You can run it locally on any VCF as a CLI tool.
Code
⚠️ The code does not follow DRY principles very well- it could use a run through by an optimizer (probably have to be me). It could also use tighter data structures.
Anyways, here is the main annotation engine (vcf_copilot/annotators/engine.py). The annotation adds additional details to the raw genetic coordinates turning it into clinically actionable information that doctors + AI can use for diagnosis and treatment decisions.
What the UI looks like to display results.
Tech Stack
- Python backend + future Rust parser (via
rust-htslib
) cyvcf2
,requests
,jinja2
templating- REST APIs (gnomAD, ClinVar, Ensembl — in progress)
- Terminal interface with
typer
andrich
Performance Improvements
There are a lot of improvements, especially with regard to threading.
Layer | Parallelism |
Variant annotation | Per-variant (thread, process, async) |
Region calling (BAM) | Scatter across genome |
API calls | Batch/async, stream |
Reporting | Independent |
Core file I/O (VCF parsing) | ⚠️ Bounded by disk IO/thread-safe lib (also on a Mac) |
Conclusion
It’s just a project in its current state. I would almost go as far as saying it’s a work in progress. But there is a lot that can be expanded upon to turn it into an engine:
- Full API wiring (gnomAD, ClinVar, Ensembl)

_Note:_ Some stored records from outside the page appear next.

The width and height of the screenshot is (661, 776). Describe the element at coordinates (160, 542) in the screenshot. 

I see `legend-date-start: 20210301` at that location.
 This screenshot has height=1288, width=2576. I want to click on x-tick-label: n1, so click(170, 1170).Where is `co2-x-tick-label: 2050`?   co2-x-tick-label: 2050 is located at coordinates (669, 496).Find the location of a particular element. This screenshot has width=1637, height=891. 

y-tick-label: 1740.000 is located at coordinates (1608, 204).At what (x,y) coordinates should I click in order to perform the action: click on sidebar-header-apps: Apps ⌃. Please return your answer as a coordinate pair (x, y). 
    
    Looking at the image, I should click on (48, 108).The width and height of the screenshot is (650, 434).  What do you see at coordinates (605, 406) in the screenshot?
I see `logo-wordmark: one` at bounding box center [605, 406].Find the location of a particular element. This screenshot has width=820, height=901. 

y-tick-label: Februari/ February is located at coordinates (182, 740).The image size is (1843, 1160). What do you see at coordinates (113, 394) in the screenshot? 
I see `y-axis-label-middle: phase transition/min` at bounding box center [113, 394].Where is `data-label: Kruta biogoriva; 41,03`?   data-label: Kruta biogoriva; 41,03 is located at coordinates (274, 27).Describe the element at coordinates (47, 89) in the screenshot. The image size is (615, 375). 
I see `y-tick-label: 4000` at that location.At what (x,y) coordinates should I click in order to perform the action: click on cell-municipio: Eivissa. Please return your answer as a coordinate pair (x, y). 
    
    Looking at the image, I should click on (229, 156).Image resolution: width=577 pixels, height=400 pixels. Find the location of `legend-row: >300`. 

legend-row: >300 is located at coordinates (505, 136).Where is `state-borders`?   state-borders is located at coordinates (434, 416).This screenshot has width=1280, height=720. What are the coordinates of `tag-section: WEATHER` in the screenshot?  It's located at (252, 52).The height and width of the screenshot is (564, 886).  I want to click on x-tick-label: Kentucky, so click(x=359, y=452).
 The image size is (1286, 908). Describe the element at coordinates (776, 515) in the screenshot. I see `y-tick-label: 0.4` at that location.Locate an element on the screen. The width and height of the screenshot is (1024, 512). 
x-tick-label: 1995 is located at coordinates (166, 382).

- Parallel VCF parsing in Rust
- NLP summary of gene-disease relationships
- Plugin support for CNVs, pharmacogenomics, mitochondrial calls
Eventually: a Nextflow-based clinical interpretation engine usable by small labs, researchers, and startup diagnostics companies.
I’m pretty irritated by this project. I’ll probably return to this eventually, but there are so many options for variant calling, and I really think the industry could benefit from one massively vertically integrated neural network.